Philippe Vimard consacre trois fois plus de temps à la préparation et au suivi d’un board que le temps effectivement passé en conseil. Si un conseil d’administration dure une demi-journée, il consacre à cet unique board une journée et demie, etc. 

Entre les réunions, le canadien est en contact avec les fondateurs, comme un coach. «Je travaille en amont du board pour choisir les sujets, identifier ce qui peut être fait, faire le suivi des points déjà remontés… Je les aide à réfléchir opérationnellement sur la manière de présenter et de livrer leurs résultats.» Ils travaillent également ensemble en dehors de ces points d’étapes. «Par exemple, avec Alma et Skello, nous nous voyons une fois par mois pour une session de travail sur un sujet opérationnel. Cela me permet d’être plus pertinent et les entrepreneurs peuvent profiter d’un regard extérieur sur des problématiques finalement assez récurrentes.» 

Les boards varient également en fonction de la période de l’année. «Souvent en juillet, nous nous concentrons sur les chiffres. Ce n’est pas le moment de lancer des nouveaux projets. En revanche, en septembre, octobre, nous abordons souvent le budget, c’est alors plus touffu et plus riche

Philippe Vimard apporte son expertise d’opérateur. Entrepreneur, investisseur, collaborateur dans des boîtes tech depuis plus de vingt ans, il a vécu beaucoup de situations notamment les périodes d’hypercroissance, de passage à l’échelle ou de course à la rentabilité, l’enjeu principal du moment. «Chaque entreprise est dans son secteur mais il y a beaucoup de challenges de transformation, de gestion de la trésorerie… qui sont extrêmement communs. Cela permet aussi aux entrepreneurs de ne pas les découvrir et d’aller un peu plus vite.» C’est bien l’expérience qui fait un bon board member. 

Bon board et mauvais board

Mais qu’est-ce qui fait un bon board ? Le conseil d’administration est là pour challenger le top management et l’entrepreneur-fondateur. Pour avoir des boards pertinents et utiles, il faut d’abord regarder sa composition. «Elle doit être un peu hétérogène», explique le board member professionnel. «Chez Payfit, je siège avec Marie Lalleman (par ailleurs au conseil d’administration de Criteo, ndlr). Ce qui est très intéressant, c’est qu’elle a une expertise très go-to-market, et de mon côté, je suis plus expert du produit, de l’opérationnel et de la tech.» Des profils qui se complètent et peuvent amener un regard différent de celui des investisseurs, souvent financier. C’est dans ce rôle que les indépendants peuvent apporter beaucoup de valeur ajoutée au board. 

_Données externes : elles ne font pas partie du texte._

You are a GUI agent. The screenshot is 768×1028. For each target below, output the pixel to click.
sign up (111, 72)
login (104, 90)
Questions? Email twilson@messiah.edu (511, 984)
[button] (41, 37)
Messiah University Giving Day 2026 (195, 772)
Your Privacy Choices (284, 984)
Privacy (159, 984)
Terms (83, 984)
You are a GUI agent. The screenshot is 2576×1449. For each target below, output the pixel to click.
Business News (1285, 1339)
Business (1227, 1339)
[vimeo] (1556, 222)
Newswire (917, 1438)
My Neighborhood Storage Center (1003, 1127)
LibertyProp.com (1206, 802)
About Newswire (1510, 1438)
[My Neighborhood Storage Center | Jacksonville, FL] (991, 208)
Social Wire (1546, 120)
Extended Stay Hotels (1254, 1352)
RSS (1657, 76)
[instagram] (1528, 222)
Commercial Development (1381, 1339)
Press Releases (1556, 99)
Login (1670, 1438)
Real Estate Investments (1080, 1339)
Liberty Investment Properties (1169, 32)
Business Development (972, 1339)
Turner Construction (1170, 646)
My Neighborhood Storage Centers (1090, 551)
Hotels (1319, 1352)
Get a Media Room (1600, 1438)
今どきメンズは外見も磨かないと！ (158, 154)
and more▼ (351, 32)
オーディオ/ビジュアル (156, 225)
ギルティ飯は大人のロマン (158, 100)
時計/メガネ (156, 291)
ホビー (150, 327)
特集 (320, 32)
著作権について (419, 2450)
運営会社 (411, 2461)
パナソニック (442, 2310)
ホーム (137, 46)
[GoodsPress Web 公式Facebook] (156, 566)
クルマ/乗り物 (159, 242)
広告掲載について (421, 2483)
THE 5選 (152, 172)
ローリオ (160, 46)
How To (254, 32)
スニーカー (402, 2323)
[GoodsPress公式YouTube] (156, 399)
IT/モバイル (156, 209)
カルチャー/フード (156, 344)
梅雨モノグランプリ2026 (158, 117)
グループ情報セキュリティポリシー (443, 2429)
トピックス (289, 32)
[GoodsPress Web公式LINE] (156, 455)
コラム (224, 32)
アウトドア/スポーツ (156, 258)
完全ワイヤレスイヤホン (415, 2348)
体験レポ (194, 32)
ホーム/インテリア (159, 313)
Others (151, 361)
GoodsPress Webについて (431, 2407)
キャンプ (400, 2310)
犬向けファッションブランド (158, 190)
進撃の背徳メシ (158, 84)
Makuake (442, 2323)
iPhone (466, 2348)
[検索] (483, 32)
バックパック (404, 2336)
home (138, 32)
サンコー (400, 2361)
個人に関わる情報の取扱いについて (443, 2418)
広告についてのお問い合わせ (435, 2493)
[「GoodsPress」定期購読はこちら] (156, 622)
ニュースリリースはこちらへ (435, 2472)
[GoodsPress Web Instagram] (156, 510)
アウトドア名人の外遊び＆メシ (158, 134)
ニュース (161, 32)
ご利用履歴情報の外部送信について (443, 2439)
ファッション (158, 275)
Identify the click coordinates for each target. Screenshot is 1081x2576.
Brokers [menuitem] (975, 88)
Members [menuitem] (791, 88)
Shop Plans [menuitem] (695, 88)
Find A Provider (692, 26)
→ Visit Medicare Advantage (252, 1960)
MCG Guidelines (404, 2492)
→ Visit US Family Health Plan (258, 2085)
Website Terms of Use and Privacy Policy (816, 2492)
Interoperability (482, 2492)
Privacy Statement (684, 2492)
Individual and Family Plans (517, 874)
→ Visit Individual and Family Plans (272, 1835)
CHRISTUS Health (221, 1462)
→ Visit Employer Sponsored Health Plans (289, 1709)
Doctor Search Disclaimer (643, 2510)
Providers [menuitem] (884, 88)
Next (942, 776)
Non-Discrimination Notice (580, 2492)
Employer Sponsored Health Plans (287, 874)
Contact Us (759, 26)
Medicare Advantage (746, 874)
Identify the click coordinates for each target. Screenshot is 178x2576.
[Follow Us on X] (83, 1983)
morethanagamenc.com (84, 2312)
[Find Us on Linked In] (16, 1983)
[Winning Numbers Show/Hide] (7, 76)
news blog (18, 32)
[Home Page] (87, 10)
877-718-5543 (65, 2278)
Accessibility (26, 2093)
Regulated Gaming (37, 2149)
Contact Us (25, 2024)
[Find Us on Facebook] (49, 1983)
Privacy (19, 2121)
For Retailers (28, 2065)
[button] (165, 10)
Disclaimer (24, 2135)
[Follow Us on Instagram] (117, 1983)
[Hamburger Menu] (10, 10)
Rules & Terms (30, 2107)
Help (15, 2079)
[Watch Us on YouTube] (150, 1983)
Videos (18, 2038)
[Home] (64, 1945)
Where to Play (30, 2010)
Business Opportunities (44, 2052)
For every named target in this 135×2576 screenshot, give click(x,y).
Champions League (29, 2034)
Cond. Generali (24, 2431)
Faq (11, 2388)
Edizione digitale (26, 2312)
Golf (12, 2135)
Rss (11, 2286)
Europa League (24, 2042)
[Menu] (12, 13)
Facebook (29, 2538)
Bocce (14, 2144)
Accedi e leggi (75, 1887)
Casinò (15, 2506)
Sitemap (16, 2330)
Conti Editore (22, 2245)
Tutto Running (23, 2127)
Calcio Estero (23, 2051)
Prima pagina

«Un board où on ne fait que du reporting n’est pas très utile ni pour le management ni pour les investisseurs», analyse Philippe Vimard. La préparation des membres est également critique. Si les experts et investisseurs autour de la table restent en surface, le board sera gâché. Il ne faut pas oublier que c’est avant tout un outil pour les entrepreneurs qui doit leur permettre d’affiner leur plan stratégique, d’aller plus loin dans les réflexions et de s’appuyer sur l’expérience des membres. 

En parallèle de cette activité de conseil auprès de scaleups, Philippe Vimard est advisor pour de plus petites startups. «Elles ont entre 4 et 5 millions d’euros d’ARR et sont au démarrage. Elles se posent des questions comme ‘comment recruter mon premier poste au marketing?’ » Pour lui, le bon moment pour accueillir un indépendant dans son board est à partir de la série B, à partir de 10 millions d’euros d’ARR. 

Avec le retournement du contexte économique, les attentes plus fortes autour de la rentabilité et la fin de la course à l’hypercroissance, les startups vont avoir de plus en plus besoin d’experts du scale, de profils d’opérateurs comme Philippe Vimard. 

Il y a fort à parier que de plus en plus de boards accueillent des indépendants choisis en fonction de leur expérience, à la manière des fonds d’investissements qui recrutent de plus en plus d’operating partners. L’enjeu des prochains mois est bien le soutien opérationnel à fournir aux jeunes pousses.